Ответа на это не было, а тут у нее появилась новая забота, потому что теперь она уже убедилась, что ждет ребенка. Казалось, ей бы радоваться этому, но на плечи давила печаль из-за неопределенности в судьбе заложников Кентербери, и она уже боялась за своего еще не родившегося ребенка. В прошлом у нее случались выкидыши, и к тому же теперь рядом не было Марго, которая могла бы провести ее через все испытания, которые ждали ее в будущем.
Теперь ее обычной спутницей стала Годива, и на восьмой день после того, как делегация послов выехала в Кентербери, они отправились гулять, спасаясь от тревоги, хозяйничавшей в стенах дворца. День был прекрасный, и Эмма думала, что, возможно, это один из последних таких дней в году. Фруктовые деревья в дворцовом саду, с которых был уже собран урожай яблок и слив, окрасились в цвета осени, и, несмотря на яркое солнце, прохладный ветерок намекал, что уже скоро наступят холода.
Эмма сидела на одеяле с Годивой на коленях; Уаймарк была рядом с ней, а неподалеку расположилось еще несколько женщин из ее окружения.
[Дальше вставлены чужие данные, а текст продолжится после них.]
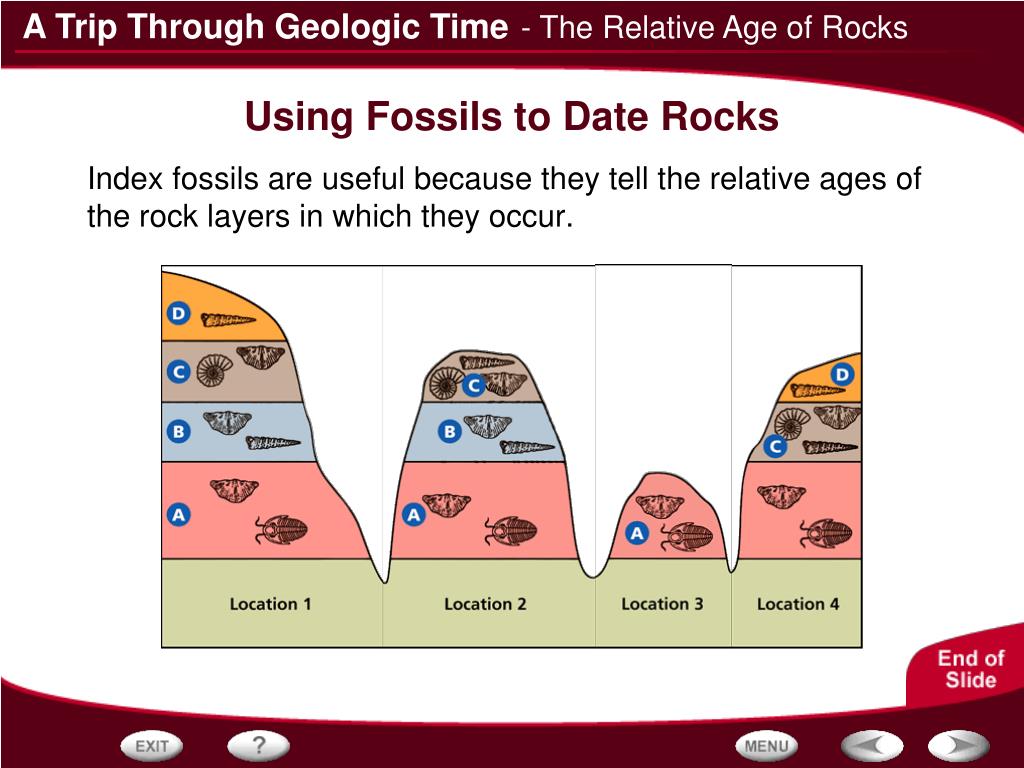This screenshot has height=768, width=1024.
Task: Click the A marker at Location 3
Action: coord(638,533)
Когда ее дочь подняла вверх свою маленькую ручку, приглашая к их любимой игре, Эмма весело рассмеялась и послушно хлопнула по ней. Затем она стала делать вид, что собирается откусить крошечные пальчики, вызывая этим восторженный визг Годивы. Но в следующий момент Годива уже придумала новую игру: она заковыляла прочь от матери, чтобы набрать в ладошки золотистых и красновато-коричневых листьев и раздать их женщинам Эммы.